Requirement »
After finding the line with "Image resolution: width=1920" in the entries below, copy that line and each one after it exactly, through the last line, and omit pictures.

Data to use »
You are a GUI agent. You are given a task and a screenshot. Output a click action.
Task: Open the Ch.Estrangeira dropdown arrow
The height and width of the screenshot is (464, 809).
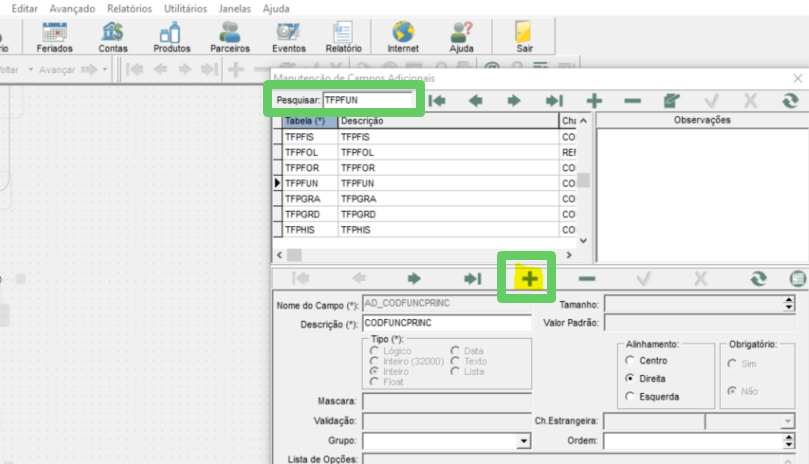pos(787,421)
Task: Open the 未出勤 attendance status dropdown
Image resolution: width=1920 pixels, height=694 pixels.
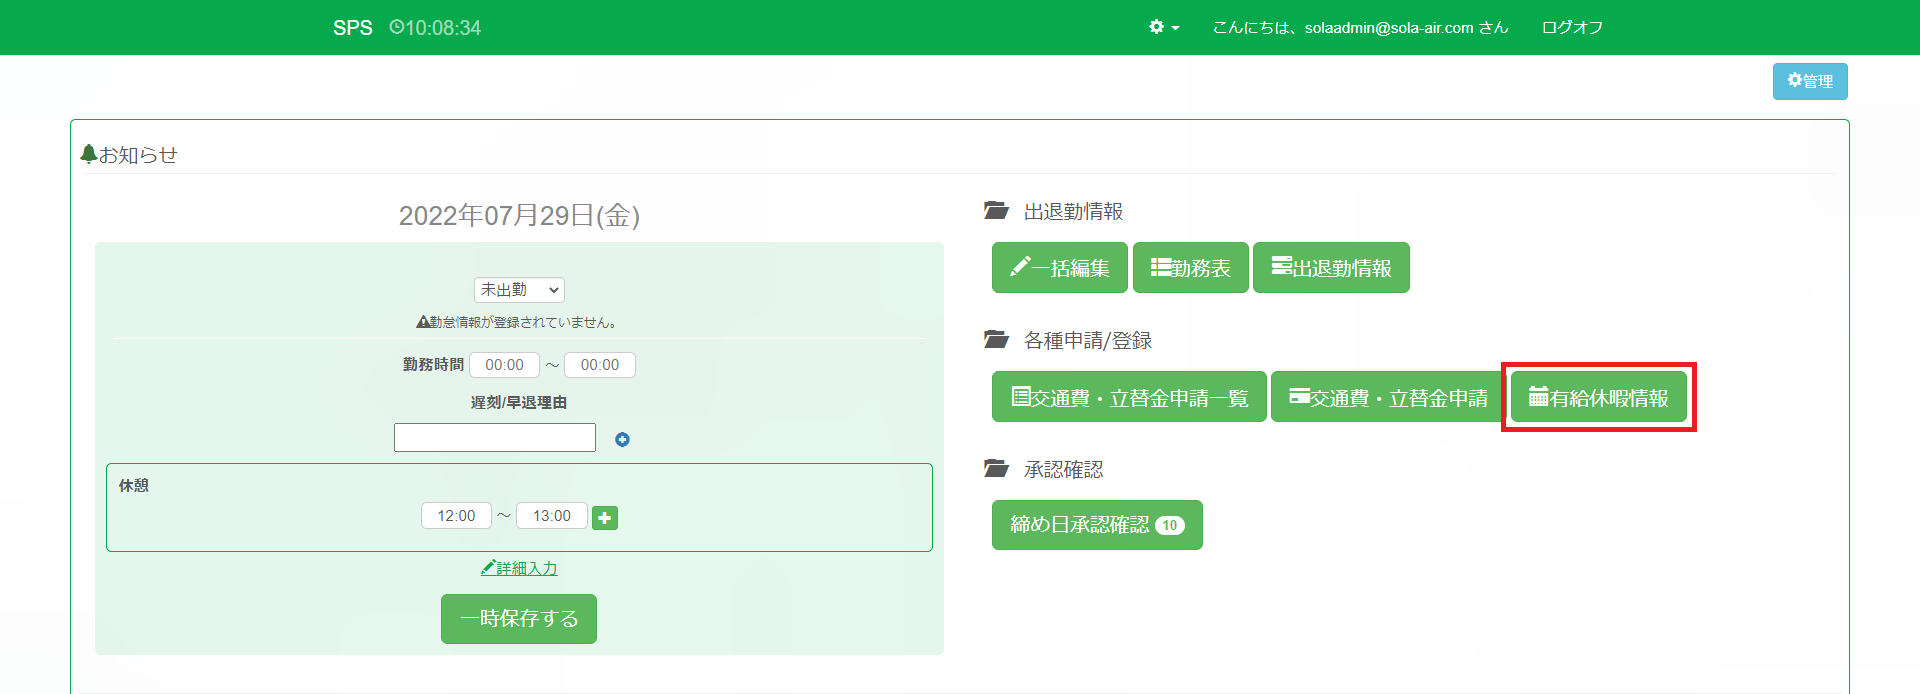Action: (x=519, y=290)
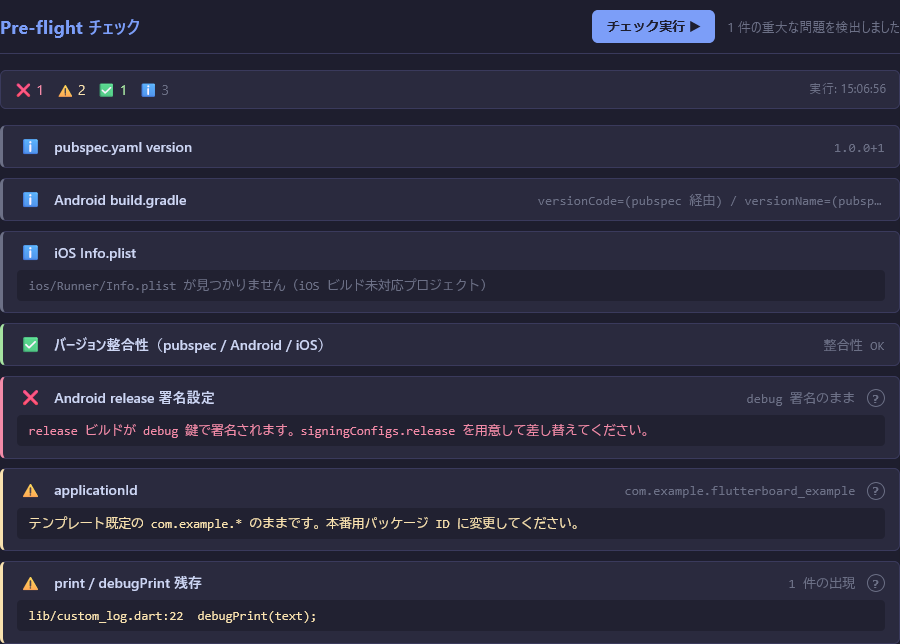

Solution to the exercise »
Image resolution: width=1920 pixels, height=694 pixels.
Action: (x=519, y=290)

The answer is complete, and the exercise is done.